Le radiotélégraphiste prononça quelques paroles dont j'entendis à peu
près ceci :
« Seul. Pas de famille, tout est fini, adieu pour toujours. Bonne
chance ».
Un grand cri et l'avion sombra.
"Nous avons alors nagé en direction supposée de la rive, Négrin, Pranville,
mon compagnon et moi.
De longues minutes venaient de s'écouler quand j'entendis des cris à mon
côté droit et je puis affirmer avoir reconnu la voix du brave pilote qui m'avait
donné son coussin.
Je me souviendrai toujours de ces cris de souffrance, d'horreurs entendus
dans la nuit, de ces cris vite étouffés par les flots et l'immersion rapide du
pauvre pilote.
Un peu en arrière nageait mon compagnon qui me demanda de l'attendre,
car il trouvait préférable de nager l'un près de l'autre puis tout de suite, il
commença à se plaindre et à crier désespérément.

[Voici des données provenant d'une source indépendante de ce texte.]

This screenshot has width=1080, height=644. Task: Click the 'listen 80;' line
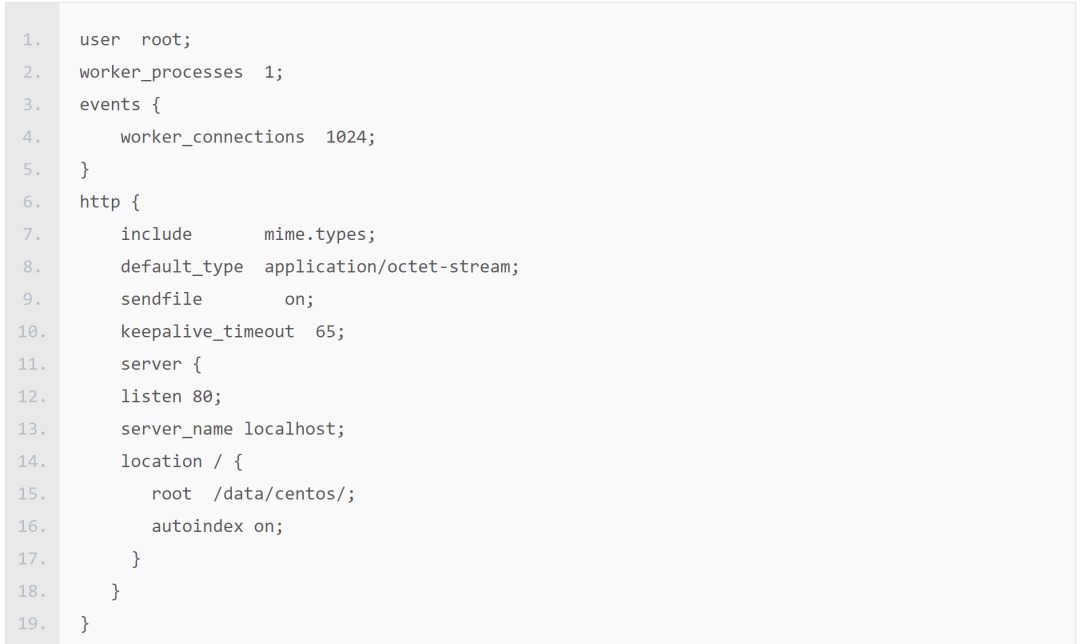point(172,397)
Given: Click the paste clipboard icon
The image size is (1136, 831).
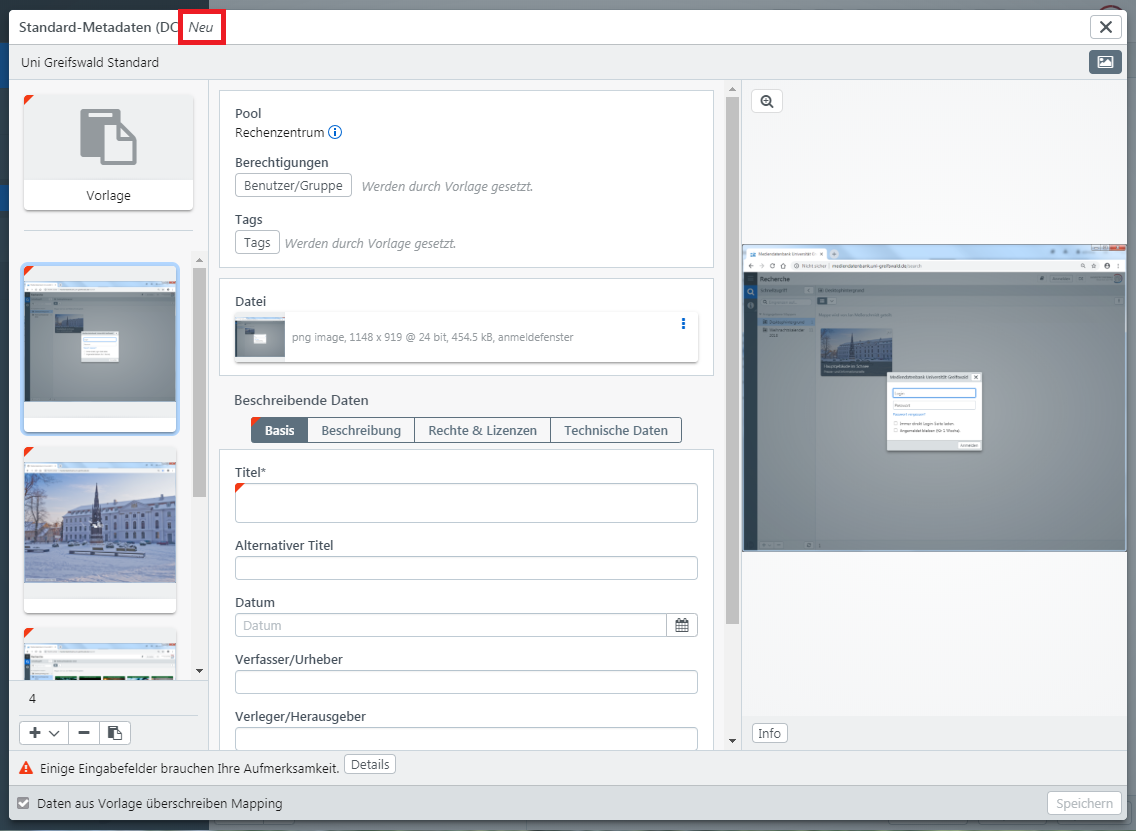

« Il disparut avant que j'aie pu m'approcher de lui ».
« Après de longues minutes, me sentant très fatigué et ne pouvant plus
nager régulièrement, je m'appuyais de plus en plus sur mon coussin bouée
et c'est alors que je m'aperçus avec angoisse qu'il se dégonflait.
Nerveusement, j'essayais de découvrir l'endroit d'où fuyait l'air, l'ayant
trouvé, ma main crispée réussit à empêcher l'évasion des bulles, bulles de
vie, et c'est ainsi qu'avec le précieux objet cédé si généreusement par les
braves pilotes au péril de leur vie, je réussis, deux heures et demie après,
à atteindre la plage ».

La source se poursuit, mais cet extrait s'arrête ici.